Trecho fornecido:
++++++++

A convoluta descrição do libreto de “Fidelio” dá uma noção de quanta azia ela causou a Ludwig van Beethoven – o único responsável por sua música. Estreada com fracasso em 1805 sob o título “Leonore” e reencenada no ano seguinte com vários cortes e melhor acolhida, ela só teve êxito em 1814, amplamente reformulada e rebatizada de “Fidelio”. Todas essas roupagens, hoje, encontram-se sob o Op. 72.
Tentar escrever sobre “Fidelio”/”Leonore” aqui no PQP Bach foi uma tarefa considerável até o último aniversário de Ludwig, em dezembro passado, quando o colega Ammiratore fez uma postagem memorável sobre a ópera que a um só tempo pavimentou o caminho para novas publicações sobre “Fidelio” e deixou chinelas no guarda-roupas grandes demais para os infelizes pezinhos que depois as quisessem calçar. Eu, tsc, nem tentarei – limitar-me-ei a apontar que a reformulação, que deu tanto trabalho a Beethoven que ele declarou “preferir ter escrito uma outra ópera”, é preciosa não só pelo valor artístico como também por ser a única obra do período intermediário a ser retrabalhada em sua maturidade artística, e servir assim como material privilegiado para a análise de sua evolução como compositor.
Em relação à “Leonore” original, que compartilharei amanhã, “Fidelio” tem uma narrativa bem menos linear, em virtude do enorme naco de um ato que lhe foi ceifado. A abertura é muito mais concisa que as anteriores, evocando o espírito da obra sem citar-lhe qualquer um dos temas, sem criar a tensão dramática das aberturas para “Leonore” que acabariam invariavelmente contrastando com o levinho dueto inicial. Falando nelas, a chamada “Leonore no. 3” – certamente a mais robusta e dramática de todas as peças que Beethoven escreveu para abrir sua ópera – aparece aqui como um longo prelúdio para a última cena, um expediente adotado por Gustav Mahler para ganhar o devido tempo para os ajustes de cenário, e frequentemente repetido em montagens posteriores da obra.
A gravação que lhes apresento foi feita em Viena, em 1978, com um elenco estelar – começando pelo regente, Leonard Bernstein, que muito gravara com a Filarmônica local durante aquela década, numa colaboração que começara no bicentenário de Beethoven e culminaria com esta montagem de “Fidelio”. Sua leitura um tanto bombástica tem muito vigor e mantém maravilhosamente o pulso durante toda a ópera, muito embora lhe falte por vezes, dentro de seu afã de impressionar – o que não acho um defeito, e sim seu estilo -, alguma atenção ao detalhe. Adoro Gundula Janowitz e, embora sua voz impecável me soe um pouco delicada demais para a voluntariosa Leonore, sua expressividade transmite muito bem os sentimentos conturbados da heroína em sua trajetória na trama. Da mesma forma, o bonito timbre de René Kollo acaba sumindo nos momentos me que sua voz se soma à massa orquestral. Os demais cantores saem-se ainda melhor – Lucia Popp tem elã e doçura como Marzelline, Hans Sotin é um Pizarro emblemático, e a voz calorosa, inconfundível de Dietrich Fischer-Dieskau é tudo o que se esperaria ouvir dum Don Fernando que chega no final para tudo redimir.

++++++++

Material fornecido:
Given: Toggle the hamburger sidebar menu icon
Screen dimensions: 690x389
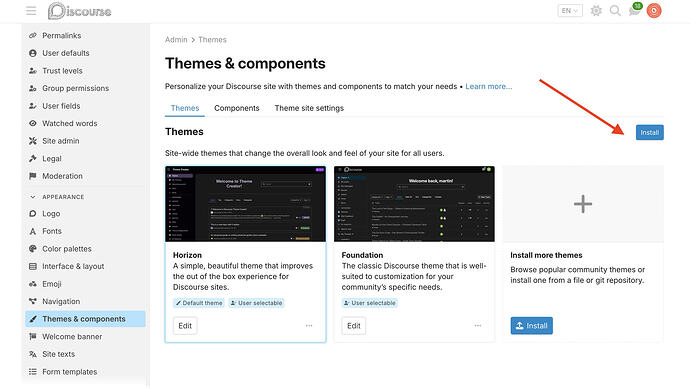Looking at the screenshot, I should tap(31, 11).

++++++++

Problemas e tarefas:
a) Devolva, por favor, sem nenhuma alteração, a parte do texto sobre “Fidelio” que vai de "Em relação à" a "posteriores da obra.", inclusive.
b) Segundo o texto sobre “Fidelio”, em que cidade e em que ano foi feita a gravação apresentada?
c) Dê continuidade ao texto sobre “Fidelio” a partir do ponto em que ele termina.

Resultados por tarefa:
a)
Em relação à “Leonore” original, que compartilharei amanhã, “Fidelio” tem uma narrativa bem menos linear, em virtude do enorme naco de um ato que lhe foi ceifado. A abertura é muito mais concisa que as anteriores, evocando o espírito da obra sem citar-lhe qualquer um dos temas, sem criar a tensão dramática das aberturas para “Leonore” que acabariam invariavelmente contrastando com o levinho dueto inicial. Falando nelas, a chamada “Leonore no. 3” – certamente a mais robusta e dramática de todas as peças que Beethoven escreveu para abrir sua ópera – aparece aqui como um longo prelúdio para a última cena, um expediente adotado por Gustav Mahler para ganhar o devido tempo para os ajustes de cenário, e frequentemente repetido em montagens posteriores da obra.

b) Em Viena, em 1978.

c)
O enredo: o nobre espanhol Florestan é preso por um nobre rival (Don Pizarro), depois de descobrir detalhes de seus crimes. Pizarro o mantém clandestinamente na prisão que comanda e espalhou boatos sobre a morte de Florestan.
No Ato I, a trama começa na referida prisão, onde vive o carcereiro (Rocco), que tem uma filha (Marzelline), por quem seu assistente (Jaquino) é apaixonado. Jaquino pede Marzelline em casamento, mas ela lhe diz que não casará com ele porque está apaixonada pelo jovem Fidelio – que, na verdade, é Leonore, esposa de Florestan, que não se convenceu de que seu marido está morto se infiltra entre o pessoal da prisão para descobrir seu paradeiro (“Jetzt, Schätzchen, jetzt sind wir allein“). Quando Jaquino sai, Marzelline descreve sua vontade de tornar-se esposa de Fidelio (“O wär ich schon mit dir vereint”). Seu pai entra, procurando por Fidelio, e que por sua vez entra em cena carregando correntes. Ao conversar com Fidelio, compreende sua discrição como uma atração reprimida por Marzelline. Os quatro juntam-se para falar sobre o amor de Marzelline por Fidelio (“Mir ist so wunderbar”).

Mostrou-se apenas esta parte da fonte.